魅力的な人物を描いてくれたものだと思う。

 

 

ネタバレしますのでご注意を。

 

 

 

まだすべて知ったわけではないのだけどここまで読んできた作品でおおまかにいえば横山光輝は戦いの歴史を描いてきた。そしてそれが大きな人気を呼んだと思う。『鉄人28号』しかり『バビル二世』しかり『三国志』しかり多くの忍者もの、そして戦国時代の武将たち。それらは胸躍る男たちの戦争のドラマだ。

が晩年、年表を見ると90年代に入ってからになるが『史記』『殷周伝説』などが並んでいる。

横山氏の作品の中でも非常に面白く読んだのだがやはり人気という点では低いのではないだろうか。(思っただけなので事実はわからない)

本作『捨て童子』もその時期の作品である。

横山氏はすでに80年代に長編『徳川家康』を完成させている。戦国時代を生きた家康の戦いのドラマだ。家康自身は平和を求めその意志を達成し太平の世と称される江戸時代を築くわけだが、物語自体はその願いを達成するまでの戦国時代の描写だ。

それに比べ本作は秀吉が没した後の戦争が収束していく時期が舞台となっている。

とはいえまだ豊臣家には秀頼が存在し淀君が支配している。主人公として描かれる忠輝は貧弱でも愚鈍でもない。それどころか父家康が驚くほどの策士であり多くの武芸者が「参った」と恐れ入るほどの身体能力を持つ。

忠輝に惚れ込んだ忍者才兵衛が忠輝の武者姿を夢見てうっとりする場面はとても愉快だが雨宮次郎右衛門はそれを察して釘をさす。

「その夢を実現させてはならぬ。どれほど心躍る夢でも実現させてはならぬのだ」

本作の肝はここにある。

忠輝自身が戦は嫌いで心配はないようにも思えるが誰しもが戦が好きで参加するわけでもないだろう。

ましてや鬼っ子とはいえ家康の実子で優れた才能を持つ男子とくれば戦に巻き込まれてしまうのは必至だろう。

だが本作で忠輝は豊臣秀頼と「戦わない」という誓いをたて義兄弟の契りを結ぶのだ。互いの指を斬ってその血を啜りあう場面はそういう行為を描かない横山マンガの中で印象に残る。
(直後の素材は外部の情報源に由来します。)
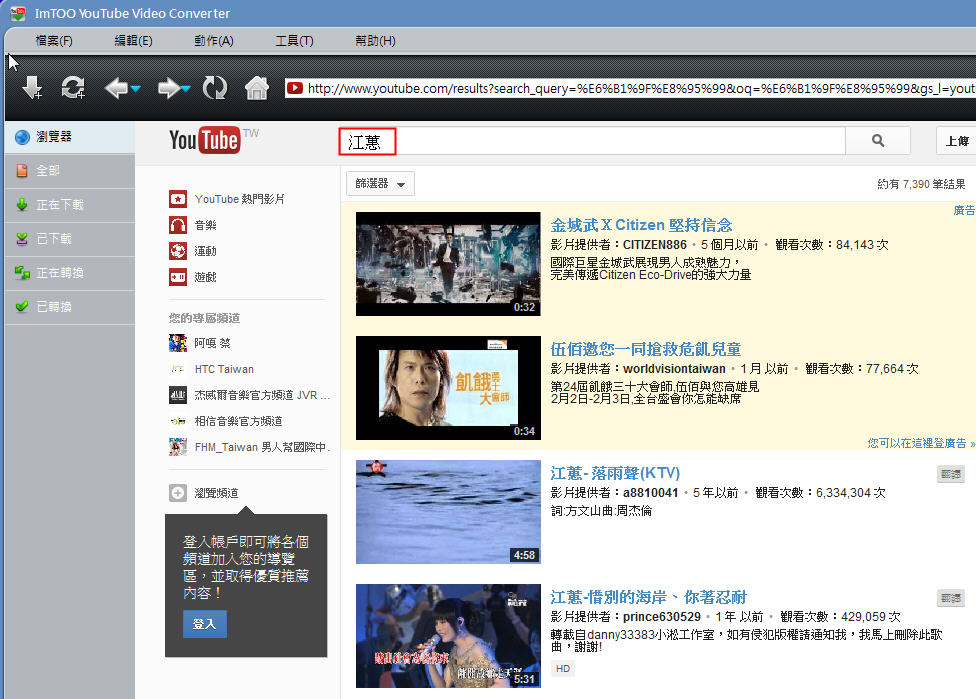Image resolution: width=976 pixels, height=699 pixels.
Task: Open the back history dropdown arrow
Action: point(136,89)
そしてほんとうに(本作においては)秀頼を討つ大坂夏の陣に参加せずこっそりとひとり秀頼と千姫に会う、という驚きの展開になっている。まさに鬼っ子の面目躍如といえる。

 

忠輝は最後まで「鬼っ子」と呼ばれ自分自身もそれを認める。「鬼っ子」と呼ばれたいわけではなかったが成長して鬼っ子であることを良しとした。しかしそれは忠輝が多くの人に愛されたからこそ思えるのではないか。

立場を守っていきるしかない日本社会の中で外れ者だったからこそ生きれたのだ。

鬼っ子は家康が望んだとおり92歳まで生きた。家康ほどの健康おたくでも75歳、後継者となった秀忠は53歳ほど、やはり生きるのは大変だったのだろう。

他の徳川家将軍は最後の慶喜76歳を除けば軒並み短命だ。

92歳まで生き永らえるとはやはり本当に身体が強かったのだろう。医学の知識があったのも要因だろう。

 

横山光輝の晩年の作品がこのような「戦争をせず頂点を目指さず学問や芸術を愛する心優しい男性の物語」だったのは嬉しいことだ。

物語は始まりと同じく雨宮次郎右衛門と才兵衛の語らいで終わる。若もすっかり年を取ったが使命を果たした顔は晴れやかだ。鬼っ子様をお守りした喜びの笑顔が締めとなる。

 

魅力的な横山光輝マンガ作品、どうしても『三国志』『バビル二世』『鉄人28号』のかっこよさにまずは引き寄せられてしまうのは当然ですが(私もそのまんまその道を歩みました)後年の『史記』そして本作を読まずには終われないと思います。

本作のデジタル化が望まれます。